Les habitudes des spécialistes ont conduit le plus souvent à traduire
par dieu lorsqu'il s'agit de la Chine et par génie
lorsqu'il s'agit du Việt Nam. Ainsi Jacques Pimpaneau,
célèbre sinologue auquel nous emprunterons quelques extraits, considère
Zàojūn comme le dieu du foyer. Cette question
de dieu ou de génie dans le monde asiatique est à notre avis quasiment
insoluble non seulement à cause des habitudes littéraires mais à
cause du fait que le dieu occidental est créateur, unique et transcendant.
Ce n'est pas spontanément le cas pour les dieux et génies asiatiques
et à moins de réussir à modifier nos propres représentations culturelles
l'univers mental et théologique auquel ils appartiennent ne nous
est pas directement accessible.
« Selon une version, cette
divinité était un jeune dieu séduisant dont les aventures amoureuses
avec des servantes de la Reine Mère d'Occident (Xīwángmǔ
- 西王母) avaient
provoqué la colère de celle-ci.
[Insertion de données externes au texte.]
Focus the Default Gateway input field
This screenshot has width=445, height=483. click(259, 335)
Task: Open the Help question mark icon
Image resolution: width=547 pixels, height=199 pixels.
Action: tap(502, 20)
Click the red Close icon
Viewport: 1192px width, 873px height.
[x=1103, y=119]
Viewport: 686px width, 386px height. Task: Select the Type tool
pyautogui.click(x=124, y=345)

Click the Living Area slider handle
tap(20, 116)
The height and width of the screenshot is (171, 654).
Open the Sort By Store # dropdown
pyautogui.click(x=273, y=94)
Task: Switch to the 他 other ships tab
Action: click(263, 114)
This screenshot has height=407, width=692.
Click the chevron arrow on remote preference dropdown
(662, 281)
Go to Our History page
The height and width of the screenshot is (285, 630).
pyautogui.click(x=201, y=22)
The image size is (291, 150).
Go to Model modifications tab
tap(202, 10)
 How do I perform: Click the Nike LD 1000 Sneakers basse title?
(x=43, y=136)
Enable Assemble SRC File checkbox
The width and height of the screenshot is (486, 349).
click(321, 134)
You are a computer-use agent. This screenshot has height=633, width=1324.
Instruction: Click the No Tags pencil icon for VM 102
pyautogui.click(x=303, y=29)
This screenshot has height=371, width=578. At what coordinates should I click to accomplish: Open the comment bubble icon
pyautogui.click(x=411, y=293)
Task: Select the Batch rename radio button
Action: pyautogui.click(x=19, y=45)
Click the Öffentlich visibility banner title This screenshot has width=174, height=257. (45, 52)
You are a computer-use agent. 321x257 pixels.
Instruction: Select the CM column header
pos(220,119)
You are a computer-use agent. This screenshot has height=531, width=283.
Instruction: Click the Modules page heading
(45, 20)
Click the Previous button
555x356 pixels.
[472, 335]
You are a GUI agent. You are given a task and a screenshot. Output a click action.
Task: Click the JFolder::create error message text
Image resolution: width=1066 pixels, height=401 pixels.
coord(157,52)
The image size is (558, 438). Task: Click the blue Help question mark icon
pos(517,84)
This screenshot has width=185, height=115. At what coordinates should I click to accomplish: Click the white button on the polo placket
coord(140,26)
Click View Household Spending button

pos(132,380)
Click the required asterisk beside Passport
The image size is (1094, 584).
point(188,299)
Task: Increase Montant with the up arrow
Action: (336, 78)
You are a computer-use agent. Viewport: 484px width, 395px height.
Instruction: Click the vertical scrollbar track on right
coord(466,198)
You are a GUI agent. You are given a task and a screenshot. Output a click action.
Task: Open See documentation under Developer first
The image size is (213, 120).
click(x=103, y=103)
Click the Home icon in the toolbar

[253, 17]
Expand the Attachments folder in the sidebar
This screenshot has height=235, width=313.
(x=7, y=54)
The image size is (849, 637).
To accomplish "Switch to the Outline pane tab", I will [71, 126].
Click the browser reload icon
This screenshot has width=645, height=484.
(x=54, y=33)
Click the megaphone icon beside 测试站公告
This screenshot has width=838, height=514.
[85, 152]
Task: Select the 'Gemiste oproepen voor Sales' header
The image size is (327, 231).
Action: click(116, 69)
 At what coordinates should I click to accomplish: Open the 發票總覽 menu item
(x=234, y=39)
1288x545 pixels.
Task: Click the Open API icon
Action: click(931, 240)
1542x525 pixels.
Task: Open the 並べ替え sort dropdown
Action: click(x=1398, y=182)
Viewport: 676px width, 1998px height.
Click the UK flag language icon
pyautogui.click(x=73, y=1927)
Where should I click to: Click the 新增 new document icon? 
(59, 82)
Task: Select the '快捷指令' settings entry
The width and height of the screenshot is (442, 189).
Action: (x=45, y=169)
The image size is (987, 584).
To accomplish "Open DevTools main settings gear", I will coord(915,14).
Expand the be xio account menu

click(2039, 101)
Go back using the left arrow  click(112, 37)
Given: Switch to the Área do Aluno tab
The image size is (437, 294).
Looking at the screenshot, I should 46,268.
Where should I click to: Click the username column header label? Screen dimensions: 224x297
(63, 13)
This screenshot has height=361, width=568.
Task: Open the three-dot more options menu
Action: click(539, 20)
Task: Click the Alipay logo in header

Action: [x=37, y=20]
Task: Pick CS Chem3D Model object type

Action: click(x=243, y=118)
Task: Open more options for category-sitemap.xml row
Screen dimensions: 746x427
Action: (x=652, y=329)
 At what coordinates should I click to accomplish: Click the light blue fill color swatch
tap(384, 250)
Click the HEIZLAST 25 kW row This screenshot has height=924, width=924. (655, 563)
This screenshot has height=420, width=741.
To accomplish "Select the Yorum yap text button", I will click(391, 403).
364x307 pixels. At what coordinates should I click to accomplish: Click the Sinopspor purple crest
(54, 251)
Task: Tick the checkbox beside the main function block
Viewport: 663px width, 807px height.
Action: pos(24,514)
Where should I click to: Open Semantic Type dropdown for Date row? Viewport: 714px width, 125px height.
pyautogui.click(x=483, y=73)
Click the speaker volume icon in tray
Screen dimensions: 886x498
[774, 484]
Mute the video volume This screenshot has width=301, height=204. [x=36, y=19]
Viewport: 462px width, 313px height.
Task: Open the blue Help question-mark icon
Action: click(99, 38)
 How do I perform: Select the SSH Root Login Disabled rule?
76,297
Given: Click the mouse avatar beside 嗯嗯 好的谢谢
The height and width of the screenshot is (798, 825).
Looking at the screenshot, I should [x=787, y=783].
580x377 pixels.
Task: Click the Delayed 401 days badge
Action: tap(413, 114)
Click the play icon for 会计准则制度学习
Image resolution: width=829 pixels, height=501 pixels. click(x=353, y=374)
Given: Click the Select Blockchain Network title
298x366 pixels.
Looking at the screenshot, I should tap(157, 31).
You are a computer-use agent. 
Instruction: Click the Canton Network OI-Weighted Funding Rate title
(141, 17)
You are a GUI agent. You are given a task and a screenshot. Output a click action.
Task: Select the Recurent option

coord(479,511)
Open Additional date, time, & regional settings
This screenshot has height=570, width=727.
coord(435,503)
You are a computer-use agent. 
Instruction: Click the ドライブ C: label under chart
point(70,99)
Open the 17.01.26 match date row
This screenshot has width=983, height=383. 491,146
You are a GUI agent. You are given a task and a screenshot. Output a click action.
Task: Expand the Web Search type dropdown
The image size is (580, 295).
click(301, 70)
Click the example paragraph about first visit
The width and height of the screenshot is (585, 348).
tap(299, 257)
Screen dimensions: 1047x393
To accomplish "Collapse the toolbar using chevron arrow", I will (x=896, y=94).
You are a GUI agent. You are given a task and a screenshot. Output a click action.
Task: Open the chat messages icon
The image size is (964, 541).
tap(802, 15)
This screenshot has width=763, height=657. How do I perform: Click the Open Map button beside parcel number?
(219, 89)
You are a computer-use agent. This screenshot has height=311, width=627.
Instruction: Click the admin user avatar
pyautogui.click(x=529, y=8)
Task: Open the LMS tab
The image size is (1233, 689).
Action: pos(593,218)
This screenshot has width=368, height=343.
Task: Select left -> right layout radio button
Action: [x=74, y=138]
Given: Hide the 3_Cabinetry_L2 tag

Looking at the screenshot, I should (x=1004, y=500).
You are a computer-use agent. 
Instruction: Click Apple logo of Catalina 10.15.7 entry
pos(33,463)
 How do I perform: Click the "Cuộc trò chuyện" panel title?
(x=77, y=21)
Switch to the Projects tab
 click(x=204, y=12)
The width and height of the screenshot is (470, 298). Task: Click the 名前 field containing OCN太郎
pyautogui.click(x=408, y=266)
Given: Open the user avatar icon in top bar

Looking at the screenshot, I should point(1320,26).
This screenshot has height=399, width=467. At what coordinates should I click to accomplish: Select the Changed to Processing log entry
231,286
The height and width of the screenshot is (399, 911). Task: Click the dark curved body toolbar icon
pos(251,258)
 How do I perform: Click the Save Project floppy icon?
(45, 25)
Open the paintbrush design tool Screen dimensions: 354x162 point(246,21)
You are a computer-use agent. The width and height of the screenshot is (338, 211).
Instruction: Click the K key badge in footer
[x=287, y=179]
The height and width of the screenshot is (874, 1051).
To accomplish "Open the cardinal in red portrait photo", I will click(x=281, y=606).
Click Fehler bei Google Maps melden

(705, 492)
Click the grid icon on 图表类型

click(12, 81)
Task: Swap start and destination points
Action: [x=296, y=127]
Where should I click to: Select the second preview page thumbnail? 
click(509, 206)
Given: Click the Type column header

Elle le dénonça à l'Empereur de
Jade, qui le condamna à être exilé sur terre. Il choisit alors de
devenir dieu du Foyer pour séjourner dans la cuisine et rester toujours
en compagnie des femmes. » [Pimpaneau
:149]
Cette perspective est manifestement sans
connexion avec les versions vietnamiennes précédentes mais il en
est une autre présentant de nombreuses analogies.
«
Un autre mythe, d'inspiration plus morale et convenant mieux
à la pensée confucianiste, faisait de lui un personnage humain qui
avait épousé une femme sage et vertueuse. Comme il dépensait tout
son argent au jeu, il dut finir par vendre son épouse comme concubine
d'un homme riche, en promettant de s'amender et de la racheter dès
qu'il le pourrait. En fait, il persista dans son vice et tomba dans
la mendicité. Un jour, il vint quêter chez son ancienne femme. Celle-ci
eut pitié de lui et le fit entrer dans la cuisine pour lui donner
à manger. Quand le nouveau mari survint inopinément, l'homme, affolé,
se cacha dans le foyer ; et lorsque le maître de maison donna l'ordre
à la servante de faire chauffer de l'eau pour son bain, il n'osa
pas signaler sa présence pour ne pas trahir sa femme. Celle-ci honora
sa mémoire en brûlant dès lors des baguettes d'encens tous les jours
devant le foyer, et son sacrifice lui valut d'être nommé dieu du
Foyer. » [Pimpaneau :150]
Dans une autre version, alors que l'épouse
fait la charité, elle reconnaît en un mendiant son premier mari
mais ce jour là, elle n'avait plus à donner. Le lendemain, elle
commence par le dernier mais l'ordre était inversé et de nouveau,
elle n'avait plus rien. Le troisième jour, elle ne trouva pas, ni
au début ni à la fin, pour la raison qu'il était mort de faim. «
Alors elle se suicida. L'Empereur de Jade, ému par ce couple,
les nomma tous les deux en charge des foyers. »
[Pimpaneau :151]
On retrouve ici le fait suicidaire, élément
quasiment invariable des versions vietnamiennes. Seulement esquissée
dans la seconde version chinoise présentée, la structure triangulaire
paraît propre dans son insistance aux versions vietnamiennes. Il
ne fait guère de doute qu'il existe une filiation entre versions
chinoises et versions vietnamiennes mais, comme c'est d'ailleurs
constamment le cas en d'autres exemples, le Việt Nam a assimilé
et accommodé ces influences à sa propre lisibilité du monde.